**PROBLEM DESCRIPTION**
Tell me how many lines in the entries below contain the word "will"; reply with the number and nothing else.

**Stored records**
□ □ □ □ □

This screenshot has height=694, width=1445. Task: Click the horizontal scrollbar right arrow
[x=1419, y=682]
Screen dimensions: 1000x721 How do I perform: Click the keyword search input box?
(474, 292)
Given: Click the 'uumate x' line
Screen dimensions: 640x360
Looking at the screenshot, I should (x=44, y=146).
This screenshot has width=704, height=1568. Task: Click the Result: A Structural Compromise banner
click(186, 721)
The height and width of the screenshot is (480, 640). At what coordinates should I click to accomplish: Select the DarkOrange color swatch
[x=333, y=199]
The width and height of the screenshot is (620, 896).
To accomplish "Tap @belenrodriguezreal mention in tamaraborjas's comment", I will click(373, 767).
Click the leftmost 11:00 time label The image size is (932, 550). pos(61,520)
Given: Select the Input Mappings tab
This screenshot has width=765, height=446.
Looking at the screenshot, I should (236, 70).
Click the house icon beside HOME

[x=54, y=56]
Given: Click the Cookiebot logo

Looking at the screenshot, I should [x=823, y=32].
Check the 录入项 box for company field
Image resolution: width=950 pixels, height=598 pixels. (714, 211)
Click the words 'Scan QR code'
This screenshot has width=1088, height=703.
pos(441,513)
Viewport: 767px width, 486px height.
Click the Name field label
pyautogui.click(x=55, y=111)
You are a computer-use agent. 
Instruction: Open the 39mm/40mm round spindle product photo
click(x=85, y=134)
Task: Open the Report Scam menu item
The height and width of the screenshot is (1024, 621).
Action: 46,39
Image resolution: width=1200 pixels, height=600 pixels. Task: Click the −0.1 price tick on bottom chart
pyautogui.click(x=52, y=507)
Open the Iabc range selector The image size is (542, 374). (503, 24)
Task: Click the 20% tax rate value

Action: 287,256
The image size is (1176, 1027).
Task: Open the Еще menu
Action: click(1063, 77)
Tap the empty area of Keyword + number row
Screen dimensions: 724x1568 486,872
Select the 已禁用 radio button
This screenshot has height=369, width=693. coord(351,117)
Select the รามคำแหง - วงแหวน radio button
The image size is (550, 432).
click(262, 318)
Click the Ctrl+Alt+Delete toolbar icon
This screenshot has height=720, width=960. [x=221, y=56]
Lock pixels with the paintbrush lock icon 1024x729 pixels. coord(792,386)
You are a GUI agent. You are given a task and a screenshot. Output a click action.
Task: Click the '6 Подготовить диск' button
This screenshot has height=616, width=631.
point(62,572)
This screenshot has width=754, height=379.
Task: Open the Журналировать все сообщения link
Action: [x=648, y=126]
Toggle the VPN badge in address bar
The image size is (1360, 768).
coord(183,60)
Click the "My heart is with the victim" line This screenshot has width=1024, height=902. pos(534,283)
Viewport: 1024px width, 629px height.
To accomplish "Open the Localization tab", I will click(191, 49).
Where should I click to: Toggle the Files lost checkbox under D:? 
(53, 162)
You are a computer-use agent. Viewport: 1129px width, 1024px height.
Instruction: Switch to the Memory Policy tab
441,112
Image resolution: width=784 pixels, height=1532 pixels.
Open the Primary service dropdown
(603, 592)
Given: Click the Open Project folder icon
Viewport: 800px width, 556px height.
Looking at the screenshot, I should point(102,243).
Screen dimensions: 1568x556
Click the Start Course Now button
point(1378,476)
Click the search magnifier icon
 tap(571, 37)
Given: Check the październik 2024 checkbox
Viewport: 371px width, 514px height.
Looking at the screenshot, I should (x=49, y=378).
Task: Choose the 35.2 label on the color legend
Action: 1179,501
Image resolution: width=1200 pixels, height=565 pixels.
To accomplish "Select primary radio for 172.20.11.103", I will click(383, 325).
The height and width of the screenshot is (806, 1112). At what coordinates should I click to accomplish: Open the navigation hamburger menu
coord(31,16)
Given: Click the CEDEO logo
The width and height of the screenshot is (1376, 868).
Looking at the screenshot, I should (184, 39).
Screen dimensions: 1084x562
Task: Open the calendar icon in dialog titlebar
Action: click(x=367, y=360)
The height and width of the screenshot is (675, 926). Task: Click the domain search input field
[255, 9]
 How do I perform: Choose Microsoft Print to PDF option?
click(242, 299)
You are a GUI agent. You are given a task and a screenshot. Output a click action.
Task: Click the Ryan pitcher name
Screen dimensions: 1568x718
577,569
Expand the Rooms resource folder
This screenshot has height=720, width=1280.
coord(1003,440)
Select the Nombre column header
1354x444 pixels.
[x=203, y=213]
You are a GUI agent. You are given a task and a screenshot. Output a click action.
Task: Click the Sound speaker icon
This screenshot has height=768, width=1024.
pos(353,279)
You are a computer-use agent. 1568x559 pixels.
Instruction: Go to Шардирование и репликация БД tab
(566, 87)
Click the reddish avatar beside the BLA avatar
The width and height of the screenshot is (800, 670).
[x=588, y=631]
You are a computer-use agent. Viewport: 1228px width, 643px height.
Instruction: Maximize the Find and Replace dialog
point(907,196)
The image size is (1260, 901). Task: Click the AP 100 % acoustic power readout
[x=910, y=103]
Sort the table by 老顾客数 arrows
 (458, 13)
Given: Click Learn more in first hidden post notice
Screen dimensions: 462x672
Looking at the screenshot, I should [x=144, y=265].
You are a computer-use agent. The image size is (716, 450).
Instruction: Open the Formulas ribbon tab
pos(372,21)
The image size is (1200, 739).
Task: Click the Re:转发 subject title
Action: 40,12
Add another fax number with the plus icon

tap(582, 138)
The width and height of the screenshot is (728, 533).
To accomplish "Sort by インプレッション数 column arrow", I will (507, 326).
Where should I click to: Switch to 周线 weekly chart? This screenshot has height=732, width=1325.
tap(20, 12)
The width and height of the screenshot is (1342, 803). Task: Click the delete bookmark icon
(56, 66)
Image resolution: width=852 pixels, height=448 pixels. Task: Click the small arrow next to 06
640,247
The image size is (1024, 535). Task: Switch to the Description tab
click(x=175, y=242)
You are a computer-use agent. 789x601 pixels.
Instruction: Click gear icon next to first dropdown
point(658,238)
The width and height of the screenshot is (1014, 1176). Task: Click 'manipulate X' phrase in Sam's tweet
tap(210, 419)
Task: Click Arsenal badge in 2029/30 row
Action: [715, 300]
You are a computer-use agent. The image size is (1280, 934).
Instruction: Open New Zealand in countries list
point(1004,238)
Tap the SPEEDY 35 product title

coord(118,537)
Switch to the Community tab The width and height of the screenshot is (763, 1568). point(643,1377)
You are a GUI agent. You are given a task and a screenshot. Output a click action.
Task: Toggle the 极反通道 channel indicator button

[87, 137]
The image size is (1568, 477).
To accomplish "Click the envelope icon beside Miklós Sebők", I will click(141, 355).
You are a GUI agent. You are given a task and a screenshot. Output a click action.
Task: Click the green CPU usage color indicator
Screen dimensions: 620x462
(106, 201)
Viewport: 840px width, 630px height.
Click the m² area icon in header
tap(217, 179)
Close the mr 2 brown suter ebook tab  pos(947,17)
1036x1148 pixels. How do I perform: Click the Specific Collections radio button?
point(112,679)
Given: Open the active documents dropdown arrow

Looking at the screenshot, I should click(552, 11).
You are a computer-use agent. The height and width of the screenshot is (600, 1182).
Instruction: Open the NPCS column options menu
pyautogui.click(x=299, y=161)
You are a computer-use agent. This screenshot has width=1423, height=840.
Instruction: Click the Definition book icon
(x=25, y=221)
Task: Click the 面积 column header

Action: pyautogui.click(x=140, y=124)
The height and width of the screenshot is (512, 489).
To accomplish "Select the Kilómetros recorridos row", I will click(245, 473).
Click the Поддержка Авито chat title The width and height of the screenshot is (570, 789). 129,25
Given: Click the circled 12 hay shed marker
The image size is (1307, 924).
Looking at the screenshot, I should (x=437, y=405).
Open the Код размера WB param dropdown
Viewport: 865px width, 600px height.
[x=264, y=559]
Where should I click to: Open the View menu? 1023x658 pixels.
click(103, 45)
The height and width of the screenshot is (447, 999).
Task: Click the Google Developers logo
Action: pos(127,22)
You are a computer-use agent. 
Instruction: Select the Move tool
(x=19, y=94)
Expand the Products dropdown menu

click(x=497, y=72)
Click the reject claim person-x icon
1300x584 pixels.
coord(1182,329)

□ □ □ □ □

**ANSWER TO THE EXERCISE**
6